Aim of the exercise
Write out the entries once more, exactly as they appear.

Segment Start: Data for analysis

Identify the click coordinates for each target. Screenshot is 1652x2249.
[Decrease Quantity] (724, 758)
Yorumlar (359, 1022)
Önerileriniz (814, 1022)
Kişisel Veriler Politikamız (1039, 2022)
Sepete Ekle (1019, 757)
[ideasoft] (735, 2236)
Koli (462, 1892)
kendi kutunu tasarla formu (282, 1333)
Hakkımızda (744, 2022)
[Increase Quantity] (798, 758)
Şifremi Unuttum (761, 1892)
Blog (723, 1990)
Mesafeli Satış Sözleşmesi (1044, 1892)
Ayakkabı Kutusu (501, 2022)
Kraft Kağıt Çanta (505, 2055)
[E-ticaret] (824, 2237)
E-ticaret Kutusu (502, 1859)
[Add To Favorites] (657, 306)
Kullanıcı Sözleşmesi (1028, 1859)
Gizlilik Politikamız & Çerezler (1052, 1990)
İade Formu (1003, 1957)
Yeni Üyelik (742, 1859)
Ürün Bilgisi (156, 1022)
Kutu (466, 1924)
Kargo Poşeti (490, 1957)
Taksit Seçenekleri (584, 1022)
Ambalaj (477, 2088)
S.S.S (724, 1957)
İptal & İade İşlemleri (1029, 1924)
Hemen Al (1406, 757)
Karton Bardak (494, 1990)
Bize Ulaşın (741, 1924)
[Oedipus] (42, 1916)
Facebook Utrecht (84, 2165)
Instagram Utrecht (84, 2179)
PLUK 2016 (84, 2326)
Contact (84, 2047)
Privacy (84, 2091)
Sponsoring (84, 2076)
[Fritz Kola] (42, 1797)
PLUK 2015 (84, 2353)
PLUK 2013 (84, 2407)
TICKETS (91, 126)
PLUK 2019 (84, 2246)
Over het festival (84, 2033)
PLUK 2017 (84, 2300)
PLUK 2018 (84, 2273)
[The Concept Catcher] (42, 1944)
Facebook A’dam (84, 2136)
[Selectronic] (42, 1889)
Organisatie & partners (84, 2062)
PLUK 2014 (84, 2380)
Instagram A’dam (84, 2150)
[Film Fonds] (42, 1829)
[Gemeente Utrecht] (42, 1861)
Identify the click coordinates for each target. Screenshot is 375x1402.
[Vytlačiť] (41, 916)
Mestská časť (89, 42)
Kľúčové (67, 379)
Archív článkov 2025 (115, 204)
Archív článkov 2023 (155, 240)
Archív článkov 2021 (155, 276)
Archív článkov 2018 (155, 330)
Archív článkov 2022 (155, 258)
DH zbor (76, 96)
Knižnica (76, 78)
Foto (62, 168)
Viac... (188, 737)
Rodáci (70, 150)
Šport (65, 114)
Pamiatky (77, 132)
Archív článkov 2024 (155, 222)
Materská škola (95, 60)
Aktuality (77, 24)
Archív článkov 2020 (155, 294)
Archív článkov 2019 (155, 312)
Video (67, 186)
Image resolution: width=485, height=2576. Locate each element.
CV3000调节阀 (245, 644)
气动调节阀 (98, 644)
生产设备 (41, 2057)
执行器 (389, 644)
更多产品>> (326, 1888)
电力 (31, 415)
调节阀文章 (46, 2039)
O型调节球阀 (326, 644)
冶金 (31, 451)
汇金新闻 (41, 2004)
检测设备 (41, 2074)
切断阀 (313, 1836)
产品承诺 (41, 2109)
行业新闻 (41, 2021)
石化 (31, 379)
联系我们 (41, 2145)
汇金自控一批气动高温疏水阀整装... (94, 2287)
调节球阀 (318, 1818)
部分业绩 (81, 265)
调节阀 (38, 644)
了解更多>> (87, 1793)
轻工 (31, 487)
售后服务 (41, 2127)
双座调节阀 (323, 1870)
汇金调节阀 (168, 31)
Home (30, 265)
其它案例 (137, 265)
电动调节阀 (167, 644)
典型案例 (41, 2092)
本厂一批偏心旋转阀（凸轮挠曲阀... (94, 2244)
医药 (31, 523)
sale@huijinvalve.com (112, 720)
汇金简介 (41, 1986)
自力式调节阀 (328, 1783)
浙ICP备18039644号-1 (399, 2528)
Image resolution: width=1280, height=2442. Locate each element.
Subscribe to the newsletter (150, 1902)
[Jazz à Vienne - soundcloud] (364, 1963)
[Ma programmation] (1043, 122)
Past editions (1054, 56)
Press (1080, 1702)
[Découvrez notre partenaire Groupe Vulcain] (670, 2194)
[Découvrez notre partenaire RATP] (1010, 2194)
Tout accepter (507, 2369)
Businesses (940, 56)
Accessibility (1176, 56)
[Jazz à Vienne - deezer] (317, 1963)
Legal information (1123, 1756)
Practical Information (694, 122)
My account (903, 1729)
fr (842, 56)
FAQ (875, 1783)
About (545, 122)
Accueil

Segment End: Data for analysis

Result of this exercise
Identify the click coordinates for each target. Screenshot is 1652x2249.
[Decrease Quantity] (724, 758)
Yorumlar (359, 1022)
Önerileriniz (814, 1022)
Kişisel Veriler Politikamız (1039, 2022)
Sepete Ekle (1019, 757)
[ideasoft] (735, 2236)
Koli (462, 1892)
kendi kutunu tasarla formu (282, 1333)
Hakkımızda (744, 2022)
[Increase Quantity] (798, 758)
Şifremi Unuttum (761, 1892)
Blog (723, 1990)
Mesafeli Satış Sözleşmesi (1044, 1892)
Ayakkabı Kutusu (501, 2022)
Kraft Kağıt Çanta (505, 2055)
[E-ticaret] (824, 2237)
E-ticaret Kutusu (502, 1859)
[Add To Favorites] (657, 306)
Kullanıcı Sözleşmesi (1028, 1859)
Gizlilik Politikamız & Çerezler (1052, 1990)
İade Formu (1003, 1957)
Yeni Üyelik (742, 1859)
Ürün Bilgisi (156, 1022)
Kutu (466, 1924)
Kargo Poşeti (490, 1957)
Taksit Seçenekleri (584, 1022)
Ambalaj (477, 2088)
S.S.S (724, 1957)
İptal & İade İşlemleri (1029, 1924)
Hemen Al (1406, 757)
Karton Bardak (494, 1990)
Bize Ulaşın (741, 1924)
[Oedipus] (42, 1916)
Facebook Utrecht (84, 2165)
Instagram Utrecht (84, 2179)
PLUK 2016 (84, 2326)
Contact (84, 2047)
Privacy (84, 2091)
Sponsoring (84, 2076)
[Fritz Kola] (42, 1797)
PLUK 2015 (84, 2353)
PLUK 2013 (84, 2407)
TICKETS (91, 126)
PLUK 2019 (84, 2246)
Over het festival (84, 2033)
PLUK 2017 (84, 2300)
PLUK 2018 (84, 2273)
[The Concept Catcher] (42, 1944)
Facebook A’dam (84, 2136)
[Selectronic] (42, 1889)
Organisatie & partners (84, 2062)
PLUK 2014 (84, 2380)
Instagram A’dam (84, 2150)
[Film Fonds] (42, 1829)
[Gemeente Utrecht] (42, 1861)
Identify the click coordinates for each target. Screenshot is 375x1402.
[Vytlačiť] (41, 916)
Mestská časť (89, 42)
Kľúčové (67, 379)
Archív článkov 2025 (115, 204)
Archív článkov 2023 (155, 240)
Archív článkov 2021 (155, 276)
Archív článkov 2018 (155, 330)
Archív článkov 2022 (155, 258)
DH zbor (76, 96)
Knižnica (76, 78)
Foto (62, 168)
Viac... (188, 737)
Rodáci (70, 150)
Šport (65, 114)
Pamiatky (77, 132)
Archív článkov 2024 (155, 222)
Materská škola (95, 60)
Aktuality (77, 24)
Archív článkov 2020 (155, 294)
Archív článkov 2019 (155, 312)
Video (67, 186)
Image resolution: width=485, height=2576. Locate each element.
CV3000调节阀 (245, 644)
气动调节阀 (98, 644)
生产设备 (41, 2057)
执行器 (389, 644)
更多产品>> (326, 1888)
电力 (31, 415)
调节阀文章 (46, 2039)
O型调节球阀 (326, 644)
冶金 (31, 451)
汇金新闻 (41, 2004)
检测设备 (41, 2074)
切断阀 (313, 1836)
产品承诺 (41, 2109)
行业新闻 (41, 2021)
石化 (31, 379)
联系我们 (41, 2145)
汇金自控一批气动高温疏水阀整装... (94, 2287)
调节球阀 (318, 1818)
部分业绩 (81, 265)
调节阀 (38, 644)
了解更多>> (87, 1793)
轻工 (31, 487)
售后服务 (41, 2127)
双座调节阀 (323, 1870)
汇金调节阀 (168, 31)
Home (30, 265)
其它案例 (137, 265)
电动调节阀 (167, 644)
典型案例 (41, 2092)
本厂一批偏心旋转阀（凸轮挠曲阀... (94, 2244)
医药 (31, 523)
sale@huijinvalve.com (112, 720)
汇金简介 (41, 1986)
自力式调节阀 (328, 1783)
浙ICP备18039644号-1 (399, 2528)
Image resolution: width=1280, height=2442. Locate each element.
Subscribe to the newsletter (150, 1902)
[Jazz à Vienne - soundcloud] (364, 1963)
[Ma programmation] (1043, 122)
Past editions (1054, 56)
Press (1080, 1702)
[Découvrez notre partenaire Groupe Vulcain] (670, 2194)
[Découvrez notre partenaire RATP] (1010, 2194)
Tout accepter (507, 2369)
Businesses (940, 56)
Accessibility (1176, 56)
[Jazz à Vienne - deezer] (317, 1963)
Legal information (1123, 1756)
Practical Information (694, 122)
My account (903, 1729)
fr (842, 56)
FAQ (875, 1783)
About (545, 122)
Accueil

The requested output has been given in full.